I have found that I can make modified versions of VecSetValues_MPI(), 
VecSetValuesBlocked_MPI(), and VecAssemblyEnd_MPI() to ensure 
reproducible results.  I make the following modifications:

(1) VecSetValues_MPI() and VecSetValuesBlocked_MPI() place all values 
into the stash instead of immediately adding the local components.

(2) VecAssemblyEnd_MPI() "extracts" all of the values provided by the 
stash and bstash, placing these values into lists corresponding to each 
of the local entries in the vector.  Next, once all values have been 
extracted, I sort each of these lists (e.g., by descending or ascending 
magnitude).

Making these changes appears to yield exactly reproducible results, 
although I am still performing tests to try to shake out any other 
problems.  Another approach which seems to work is to perform the final 
summation in higher precision (e.g., using "double-double precision" 
arithmetic).  Using double-double precision allows me to skip the 
sorting step, although since the number of values to sort is relatively 
small, it may be cheaper to sort.

Using more accurate summation methods (e.g., compensated summation) does 
not appear to fix the lack or reproducibility problem.

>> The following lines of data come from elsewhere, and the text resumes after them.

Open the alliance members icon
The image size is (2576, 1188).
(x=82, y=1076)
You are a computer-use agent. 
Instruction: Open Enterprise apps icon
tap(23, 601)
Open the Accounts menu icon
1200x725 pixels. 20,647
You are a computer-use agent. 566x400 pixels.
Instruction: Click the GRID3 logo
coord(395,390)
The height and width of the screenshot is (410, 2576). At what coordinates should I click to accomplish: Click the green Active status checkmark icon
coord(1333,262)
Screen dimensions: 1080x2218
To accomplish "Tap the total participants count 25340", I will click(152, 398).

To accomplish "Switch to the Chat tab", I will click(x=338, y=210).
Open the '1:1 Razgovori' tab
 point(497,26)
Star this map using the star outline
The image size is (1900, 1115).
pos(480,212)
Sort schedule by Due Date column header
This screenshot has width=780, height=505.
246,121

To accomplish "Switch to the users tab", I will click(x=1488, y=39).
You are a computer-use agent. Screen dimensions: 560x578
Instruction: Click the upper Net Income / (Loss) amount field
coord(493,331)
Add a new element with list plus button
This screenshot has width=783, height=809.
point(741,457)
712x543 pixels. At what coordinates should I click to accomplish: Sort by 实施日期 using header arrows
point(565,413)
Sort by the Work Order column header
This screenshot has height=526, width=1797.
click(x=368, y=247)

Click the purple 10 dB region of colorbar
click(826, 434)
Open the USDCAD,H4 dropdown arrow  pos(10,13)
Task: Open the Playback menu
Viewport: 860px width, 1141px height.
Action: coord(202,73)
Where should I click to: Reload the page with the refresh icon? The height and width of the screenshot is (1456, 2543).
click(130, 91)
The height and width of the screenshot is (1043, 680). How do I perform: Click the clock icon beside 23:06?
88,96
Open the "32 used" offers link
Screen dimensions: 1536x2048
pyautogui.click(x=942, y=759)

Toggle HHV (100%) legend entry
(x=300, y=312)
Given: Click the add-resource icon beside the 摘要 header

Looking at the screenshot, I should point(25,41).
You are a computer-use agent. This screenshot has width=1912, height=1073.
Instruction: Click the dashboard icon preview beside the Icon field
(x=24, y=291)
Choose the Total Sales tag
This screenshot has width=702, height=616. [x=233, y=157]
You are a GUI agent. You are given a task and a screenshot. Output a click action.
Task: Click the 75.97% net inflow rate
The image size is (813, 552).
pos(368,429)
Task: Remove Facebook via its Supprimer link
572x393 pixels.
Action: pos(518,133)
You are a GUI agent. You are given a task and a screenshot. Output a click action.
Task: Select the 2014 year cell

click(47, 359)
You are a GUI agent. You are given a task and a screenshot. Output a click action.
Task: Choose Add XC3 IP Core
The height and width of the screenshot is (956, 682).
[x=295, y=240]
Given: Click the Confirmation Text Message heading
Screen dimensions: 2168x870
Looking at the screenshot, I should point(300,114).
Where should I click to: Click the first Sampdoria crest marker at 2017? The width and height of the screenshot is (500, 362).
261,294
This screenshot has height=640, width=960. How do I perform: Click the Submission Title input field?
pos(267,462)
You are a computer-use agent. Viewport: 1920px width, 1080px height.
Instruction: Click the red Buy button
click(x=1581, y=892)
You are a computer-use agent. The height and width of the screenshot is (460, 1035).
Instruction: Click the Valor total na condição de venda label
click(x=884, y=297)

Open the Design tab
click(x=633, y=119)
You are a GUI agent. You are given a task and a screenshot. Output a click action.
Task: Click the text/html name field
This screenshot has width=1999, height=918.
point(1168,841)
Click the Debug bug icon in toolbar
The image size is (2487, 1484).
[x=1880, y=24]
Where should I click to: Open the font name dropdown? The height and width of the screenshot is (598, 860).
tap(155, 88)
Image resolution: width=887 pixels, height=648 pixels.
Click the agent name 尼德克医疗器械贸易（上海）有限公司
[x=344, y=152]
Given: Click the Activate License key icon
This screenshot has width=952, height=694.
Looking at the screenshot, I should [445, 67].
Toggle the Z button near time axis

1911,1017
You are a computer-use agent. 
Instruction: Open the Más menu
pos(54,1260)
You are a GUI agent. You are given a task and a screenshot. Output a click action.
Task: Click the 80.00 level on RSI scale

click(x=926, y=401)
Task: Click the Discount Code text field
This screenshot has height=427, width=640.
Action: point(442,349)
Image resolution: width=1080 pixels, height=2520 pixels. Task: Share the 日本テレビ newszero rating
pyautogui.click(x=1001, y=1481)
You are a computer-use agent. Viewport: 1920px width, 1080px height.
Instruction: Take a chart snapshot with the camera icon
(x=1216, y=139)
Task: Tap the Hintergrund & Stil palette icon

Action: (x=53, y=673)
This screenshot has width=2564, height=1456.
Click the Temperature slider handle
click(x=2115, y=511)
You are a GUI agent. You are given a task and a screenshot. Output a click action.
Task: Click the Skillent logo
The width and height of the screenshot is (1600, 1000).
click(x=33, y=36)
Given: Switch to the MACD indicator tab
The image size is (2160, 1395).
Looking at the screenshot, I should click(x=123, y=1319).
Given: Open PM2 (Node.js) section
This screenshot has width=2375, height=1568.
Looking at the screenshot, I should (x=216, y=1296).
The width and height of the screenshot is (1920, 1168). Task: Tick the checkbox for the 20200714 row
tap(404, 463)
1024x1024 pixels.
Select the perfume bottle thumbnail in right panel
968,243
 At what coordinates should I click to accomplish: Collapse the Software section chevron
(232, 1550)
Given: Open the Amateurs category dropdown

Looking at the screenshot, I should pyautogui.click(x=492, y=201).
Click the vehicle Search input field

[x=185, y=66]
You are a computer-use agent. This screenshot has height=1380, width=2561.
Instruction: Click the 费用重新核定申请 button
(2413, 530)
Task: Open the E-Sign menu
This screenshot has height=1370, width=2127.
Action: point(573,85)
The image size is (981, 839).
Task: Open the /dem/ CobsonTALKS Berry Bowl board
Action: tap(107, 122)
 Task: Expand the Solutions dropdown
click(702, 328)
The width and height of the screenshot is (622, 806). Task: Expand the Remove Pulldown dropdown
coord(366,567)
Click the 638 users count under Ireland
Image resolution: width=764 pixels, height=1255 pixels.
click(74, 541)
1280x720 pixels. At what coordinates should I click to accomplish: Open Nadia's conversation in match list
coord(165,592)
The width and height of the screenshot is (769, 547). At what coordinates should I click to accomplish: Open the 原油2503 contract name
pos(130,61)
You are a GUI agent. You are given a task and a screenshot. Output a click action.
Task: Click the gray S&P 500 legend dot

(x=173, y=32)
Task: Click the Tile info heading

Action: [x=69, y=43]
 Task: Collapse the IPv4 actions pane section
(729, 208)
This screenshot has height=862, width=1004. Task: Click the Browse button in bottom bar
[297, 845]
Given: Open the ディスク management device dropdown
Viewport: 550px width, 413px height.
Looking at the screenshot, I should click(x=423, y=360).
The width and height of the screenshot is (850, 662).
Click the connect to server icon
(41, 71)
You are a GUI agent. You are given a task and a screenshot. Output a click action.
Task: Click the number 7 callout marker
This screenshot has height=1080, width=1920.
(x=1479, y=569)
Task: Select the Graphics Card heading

I was wondering if anyone has run into similar issues with PETSc and has 
a better solution.

Thanks!

-- Boyce

PS: These tests were done using PETSc 2.3.3.  I have just finished 
upgrading the code to PETSc 3.0.0 and will re-run them.  However, 
looking at VecSetValues_MPI()/VecSetValuesBlocked_MPI()/etc, it looks 
like this code is essentially the same in PETSc 2.3.3 and 3.0.0.